Cicely thought of it nights a sight, so she said,—said she was afraid the curses of these mothers would fall on the boy.
And her eyes kep' a growin' bigger and solemner like, and her face grew thinner and thinner, and that red flush would burn onto her cheeks regular every afternoon, and she begun to cough bad.
But one day she felt better, and was anxious to go. So she and I went to see the executor, Condelick Post.
We left the boy with Philury. Josiah took us to the cars, and we arrove there at 1 P.M. We went to the tarven, and got dinner, and then sot out for Mr. Post'ses office.
He greeted Cicely with so much politeness and courtesy, and smiled so at her, that I knew in my own mind that all she would have to do would be to tell her errent. I knew he would do every thing jest as she wanted him to. His smile was truly bland—I don't think I ever see a blander one, or amiabler.
I guess she was kinder encouraged, too, for she begun real sort o' cheerful a tellin' what she come for,—that she wanted him to rent these buildin's for some other purpose than drinkin' and billiard saloons.
And he went on in jest as cheerful a way, almost jokeuler, to tell her “that he couldn't do any thing of the kind, and he was doing the business to the best of his ability, and he couldn't change it at all.”
And then Cicely, in a courteus, reasonable voice, begun to argue with him; told him jest how bad she felt about it, and urged him to grant her request.
But no, the pyramids couldn't be no more sot than he wuz, nor not half so polite.
And then she dropped her own sufferings in the matter, and argued the right of the thing.
She said when she was married, her husband took the whole of her property, and invested it for her in these very buildings. And in reality, it was her own property. The most of her husband's wealth was in the mills and government bonds. But she wanted her money invested here, because she wanted a larger interest. And she was intending to let the interest accumulate, and found a free library, and build a chapel, for the workmen at the mills.

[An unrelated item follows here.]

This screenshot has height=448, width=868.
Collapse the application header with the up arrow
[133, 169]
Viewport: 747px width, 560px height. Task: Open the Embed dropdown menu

And says she, “Is it right that my own property should be used for what I consider such wicked purposes?”
“Wicked? why, my dear madam! it brings in a larger interest than any other investment that I have been able to make. And you know your husband's will provides handsomely for you—the yearly allowance is very handsome indeed.”
“It is all I wish, and more than I care for. I am not speaking of that.”
“Yes, it is very handsome indeed. And by the time Paul is of age, in the way I am managing the property now, he will be the richest young man in this section of the State. The revenue of which you make complaints, will be of itself a handsome property, a large patrimony.”
“It will seem to be loaded with curses, weighed down with the weight of heavy hearts, broken hearts, ruined lives.”
“All imagination, my dear madam! You have a vivid imagination. But there will be nothing of the kind, I assure you,” says he, with a patronizing smile. “It will all be invested in government bonds,—good, honest dollars, with nothing more haunting than the American eagle on them.”
“Yes, and these words, 'In God we trust.' But do you know,” says she, with the red spot growin' brighter on her cheek, and her eyes brighter,—“do you know, if one did not possess great faith, they would be apt to doubt the existence of a God, who can allow such injustice?”
“What injustice, my dear madam?” says he, smilin' blandly.
“You know, Mr. Post, just how my husband died: you know he was killed by intemperance. A drinking-saloon was just as surely the cause of his death, as the sword is, that pierces through a man's heart. Intemperance was the cause of his crime. He, the one I loved better than my own self, infinitely better, was made a murderer by it. I have lost him,” says she, a throwin' out her arms with a wild gesture that skairt me. “I have lost him by it.”
And her eyes looked as big and wild and wretched, as if she was lookin' down the endless ages of eternity, a tryin' to find her love, and knew she couldn't. All this was in her eyes, in her voice. But she seemed to conquer her emotion by a mighty effort, tried to smother it down, and speak calmly for the sake of her boy.
“And now, after I have suffered by it as I have, is it right, is it just, that I should be compelled to allow my property to be used to make other women's hearts, other mothers' hearts, ache as mine must ache forever?”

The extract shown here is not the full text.